Using computational methods for mask aligner lithography

Numerical lithography approaches in micromanufacturing make it possible to complement or replace test exposures and to optimize mask layouts and illumination systems.
30 January 2012, SPIE Newsroom. DOI: 10.1117/2.1201201.003955

Mask aligners are the most commonly used lithography systems for micromanufacturing structures down to approximately 3μm in size. They are standard practice in LED, flat panel display, and microelectromechanical systems fabrication, as well as at the back end of semiconductor device manufacturing. The basic lithographic principle of mask aligners is to use the nearfield (i.e., the diffracted light field) of a mask to expose the photoresist coated onto a substrate. No optical projection system is needed, which greatly improves the cost-effectiveness of this technique. However, mass production does not allow direct contact between mask and substrate (to avoid contamination), and a ‘proximity gap’ of up to 100μm or more may thus be required. As a result, especially at larger proximity gaps, the negative impact of diffraction on the reproduction of small structures is a serious problem.

In projection lithography, a number of approaches have been developed to deal with unwanted diffraction effects, including source optimization,1,2 optical proximity correction (OPC),1, 3 and source mask optimization (SMO).4 However, these resolution-enhancement methods and their implementation for a specific process require many test exposures, which has led to a strong demand in the field for ‘numerical experiments.’ Such computational lithography methods would be an indispensable tool in adapting resolution-enhancement techniques for mask aligners.

Because of the substantial impact mask illumination has on the results, numerical techniques require precise knowledge of it. Here, the angular spectrum of the illuminating light plays a major role. Figure 1 shows the angular spectra of two mask-aligner illumination systems obtained by ray tracing the optical design data. Figure 1(a) has been computed for a ‘conventional’ illumination system, whereas Figure 1(b) shows the angular spectrum of an illumination system based on micro-optical integrators, using an aperture stop or diaphragm to define the angular spectrum in a reconfigurable way.5 We used these ray-traced spectra to simulate lithographic exposure.

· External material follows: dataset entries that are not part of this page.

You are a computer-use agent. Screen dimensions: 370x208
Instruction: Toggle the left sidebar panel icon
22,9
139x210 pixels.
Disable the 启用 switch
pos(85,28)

Figure 1. The angular spectra of two mask-aligner illumination systems obtained by ray tracing the optical design data. The spectrum in (a) has been computed for a ‘conventional’ illumination system, whereas (b) shows the results of using micro-optical integrators and a stop in the Fourier plane to shape the spectrum.

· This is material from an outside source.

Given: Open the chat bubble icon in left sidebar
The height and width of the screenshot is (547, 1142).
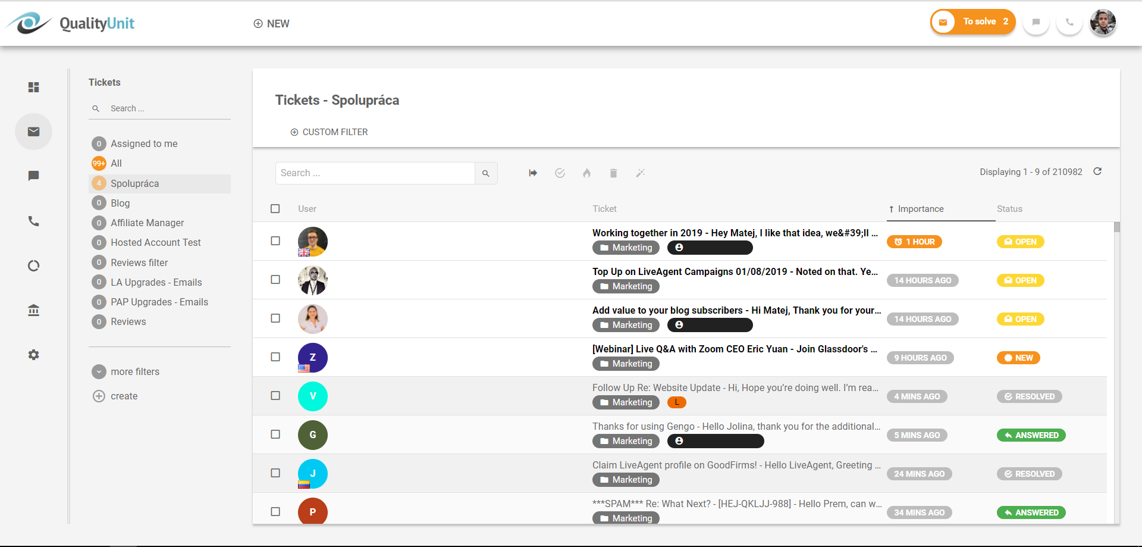Looking at the screenshot, I should (x=33, y=176).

Figure 2. Assessing the impact of changes to the angular spectrum of the illumination on the shape of line ends in simulation and experiment. A circular angular spectrum was used. The collimation angle of the spectrum for the simulation and experiment shown in the images at right was approximately 1°. The one used for the images at left was approximately 2°.

Figure 3. Using assist structures on the mask to print 10μm squares at a proximity gap of 50μm. The top row shows the mask structure with variably placed assist features. The middle row shows the resulting photoresist profiles (top view) when using these mask structures. The bottom row shows the intensity distribution at the wafer level obtained from simulation.

For many applications of mask aligners, it is not only the (2D) footprint of the photoresist profile but its full 3D shape that affects subsequent processing steps. This requires accurate modeling and simulation of photoresist development. Colleagues at the Vorarlberg University of Applied Sciences investigated the characteristics of selected photoresists using a dissolution rate monitor (DRM) to measure the temporal dynamics of photoresist dissolution under development. We then used the DRM data to calibrate the photoresist model employed in our simulations.6

The combination of realistic angular spectra and accurate photoresist modeling leads to simulation results that show good qualitative and quantitative agreement with experiments. Figure 2 presents the effect of using illumination with two different angular spectra on the ends of 10μm lines printed with a proximity gap of 30μm. The good match between simulation and experiment proves that predictions made by mask aligner lithography simulation form a sound basis for mask and/or illumination optimization algorithms.

Knowing the angular spectrum of the illumination enables assessment of the effects of changes to the mask structure on the printed result. The basic idea is to adapt OPC techniques for mask aligner lithography and to use assist structures on the mask to compensate for unwanted distortions of the design pattern during lithographic exposure.7 Figure 3 shows a comparison between the simulated light-intensity distribution and experimental photoresist profiles demonstrating the effect of placing assist structures at different positions on the mask.

Figure 4. Using numerical optimization algorithms to find the perfect size, shape, and position for assist features to print 10μm elbows at a 50μm proximity gap. The mask structure without and with numerically optimized assist features is shown in (a) and (b), respectively. The corresponding intensity distributions at the wafer level are shown in (c) and (d), respectively. (Blue stands for low, red for high intensities.) Note the strong suppression of the corner rounding achieved by the assist features.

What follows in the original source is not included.